Walking talk and talking walk

May 28, 2006 § 1 Comment

Photo by Steppen_Wolf

Photo by Steppen_Wolf

The power of leaders in creating values, context, culture and actions is often highly underestimated. And the effects on others and the organisation of screwing that up too.

Want to know how to “walk your talk” and “talk your walk” to enable healthy change towards increased professional production in your organisation?

Want to undo the power of complaints that you don’t walk your talk? Complaints that freely seem to be walking and talking in your halls and corridors?

If ideas and memes you (wish to) promote are congruent with your core values, the following actions will be quite easy for you to do.

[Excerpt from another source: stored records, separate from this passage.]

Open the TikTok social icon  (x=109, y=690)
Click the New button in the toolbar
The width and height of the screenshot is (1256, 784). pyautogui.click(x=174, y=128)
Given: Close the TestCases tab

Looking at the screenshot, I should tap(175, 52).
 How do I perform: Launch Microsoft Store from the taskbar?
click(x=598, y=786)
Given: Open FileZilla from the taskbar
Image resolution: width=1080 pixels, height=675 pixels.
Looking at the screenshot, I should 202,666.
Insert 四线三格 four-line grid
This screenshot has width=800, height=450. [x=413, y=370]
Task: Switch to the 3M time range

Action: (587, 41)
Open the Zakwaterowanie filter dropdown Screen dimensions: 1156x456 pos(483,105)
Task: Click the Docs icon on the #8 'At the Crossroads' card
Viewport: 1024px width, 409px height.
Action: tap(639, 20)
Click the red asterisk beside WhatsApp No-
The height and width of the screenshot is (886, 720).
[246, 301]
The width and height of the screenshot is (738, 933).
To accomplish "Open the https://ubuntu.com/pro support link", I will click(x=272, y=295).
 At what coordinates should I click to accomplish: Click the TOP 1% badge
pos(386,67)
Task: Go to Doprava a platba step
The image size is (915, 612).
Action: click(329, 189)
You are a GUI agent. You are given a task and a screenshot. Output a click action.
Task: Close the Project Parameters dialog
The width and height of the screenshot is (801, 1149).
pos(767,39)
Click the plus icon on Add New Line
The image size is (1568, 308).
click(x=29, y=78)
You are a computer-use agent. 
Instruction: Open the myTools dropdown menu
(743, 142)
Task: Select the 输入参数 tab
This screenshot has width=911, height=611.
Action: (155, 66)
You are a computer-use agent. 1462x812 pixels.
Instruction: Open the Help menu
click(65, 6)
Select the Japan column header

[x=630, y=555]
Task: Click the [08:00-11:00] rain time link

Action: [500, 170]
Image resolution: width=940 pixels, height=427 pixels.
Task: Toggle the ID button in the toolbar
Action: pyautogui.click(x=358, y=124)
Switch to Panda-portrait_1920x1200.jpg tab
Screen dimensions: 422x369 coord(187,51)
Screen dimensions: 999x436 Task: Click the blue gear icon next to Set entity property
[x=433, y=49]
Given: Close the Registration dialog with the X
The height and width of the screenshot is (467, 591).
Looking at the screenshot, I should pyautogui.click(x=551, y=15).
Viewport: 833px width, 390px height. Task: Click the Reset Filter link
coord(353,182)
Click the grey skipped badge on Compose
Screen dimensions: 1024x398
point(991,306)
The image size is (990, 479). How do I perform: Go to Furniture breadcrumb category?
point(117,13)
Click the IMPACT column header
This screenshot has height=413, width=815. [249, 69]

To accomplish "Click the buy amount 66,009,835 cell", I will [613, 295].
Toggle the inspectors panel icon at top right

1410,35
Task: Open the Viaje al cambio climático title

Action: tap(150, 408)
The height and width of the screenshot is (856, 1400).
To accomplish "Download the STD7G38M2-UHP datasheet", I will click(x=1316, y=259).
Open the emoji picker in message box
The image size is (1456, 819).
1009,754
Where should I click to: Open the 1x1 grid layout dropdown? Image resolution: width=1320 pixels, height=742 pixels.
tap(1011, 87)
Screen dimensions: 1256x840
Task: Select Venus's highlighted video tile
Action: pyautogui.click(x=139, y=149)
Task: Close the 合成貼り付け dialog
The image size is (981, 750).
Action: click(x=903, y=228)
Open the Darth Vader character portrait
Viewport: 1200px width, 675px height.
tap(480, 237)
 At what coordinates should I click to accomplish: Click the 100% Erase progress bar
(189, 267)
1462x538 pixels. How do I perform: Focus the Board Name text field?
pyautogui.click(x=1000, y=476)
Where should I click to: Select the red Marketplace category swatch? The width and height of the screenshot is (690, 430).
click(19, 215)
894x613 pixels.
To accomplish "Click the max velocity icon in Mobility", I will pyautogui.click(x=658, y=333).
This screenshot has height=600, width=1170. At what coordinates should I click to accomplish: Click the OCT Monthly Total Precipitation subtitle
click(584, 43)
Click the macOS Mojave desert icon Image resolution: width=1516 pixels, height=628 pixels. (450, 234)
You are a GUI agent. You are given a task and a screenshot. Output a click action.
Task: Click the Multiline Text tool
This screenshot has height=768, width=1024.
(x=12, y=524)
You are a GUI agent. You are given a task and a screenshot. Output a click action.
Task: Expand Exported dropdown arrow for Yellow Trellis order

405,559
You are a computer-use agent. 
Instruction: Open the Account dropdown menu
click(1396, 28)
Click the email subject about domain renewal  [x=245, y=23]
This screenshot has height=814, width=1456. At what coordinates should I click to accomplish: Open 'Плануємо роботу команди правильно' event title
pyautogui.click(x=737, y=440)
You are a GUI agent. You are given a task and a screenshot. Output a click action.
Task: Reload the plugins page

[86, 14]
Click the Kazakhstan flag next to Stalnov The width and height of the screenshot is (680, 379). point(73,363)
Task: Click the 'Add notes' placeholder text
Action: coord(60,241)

  1. Start with a deep understanding of “why” you your self want to see a particular change in your context. Check internally that it is congruent with your core beliefs.
  2. “Show, don’t tell” — Model the behavior you want to see from others. There is nothing more powerful than doing the actions or behaviors you request from others. For here is the nasty truth: whatever you do, others will feel free to do that for or to you too. As Above, So Below.
  3. Making a rule, or designing a process, follow it yourself to get first hand experience. No body follows rules that rule makers don’t follow themselves.
  4. Balance your act to be part of the team, instead of a detached head. Dig in and do some actual work according to your skills and abilities. So, (project) managers and architects that don’t know how to code (well enough) for a particular purpose in a particular context, can still do “other” (re)useful stuff. Likely people will appreciate whatever knowledge and energy you personally put in, as well as you knowing about the effort that was/is needed to get the work done. People will trust your leadership more knowing you have been part of the (w)hole experience.
  5. Help people achieve goals important to them, as well as your own. Ensure there is some thing for all involved resulting from the effort and work that was put in by all.
  6. Do It! Don’t make wild promises you have no intention of keeping, no matter what the reasons are for making such talk or for not walking it. And if you can’t, don’t try to make not walking talk silently disappear. People will wonder, while really wanting to be able to trust you and your leadership. This wondering want can produce dangerous multiple binds and lots of rumors in halls and corridors.
  7. Gradually build commitment for the larger purpose. Make explicit your business purpose is more than just the bottom line, without ignoring the bottom line. In my case, the larger purpose of Moebius is to “expand professional optimism for self, business, and others”, and to survive Moebius for Making It So.
  8. Use every possible fitting communication tool you can find to build commitment and support for the larger purpose, for healthy organisational values and for the culture you need/want/desire to create. This can include meeting leadership, publishing a (corporate) blog with regular entries, and whatever else you can creatively think of. Express your self!
  9. Have strategic exchanges with people and teams openly, so people can get clarity about expectations and direction. Building self-confidence and organisational confidence (expansive professional optimism), stimulates cooperation and collaboration across boundaries, sparks new products, and shortens cycle times.
  10. Guard your self and each other by giving feedback to each other when you/they fail to walk their talk and talk their walk. It is not up to project managers, team leads, developers, architects, coaches and consultants to point out mismatching walk and talk to you. Confronting a manager takes courage. Agile and XP consultants and coaches have that as a core value. What they may not have (yet), is facts and a broad understanding of a particular organisation to shape their feedback effectively. To gain trust, managers must hold themselves, and each other, accountable for their behavior(s).

“Become the change you wish to see in the world.” — Mahatma Gandhi

I Wish you Happy and Effective Walking!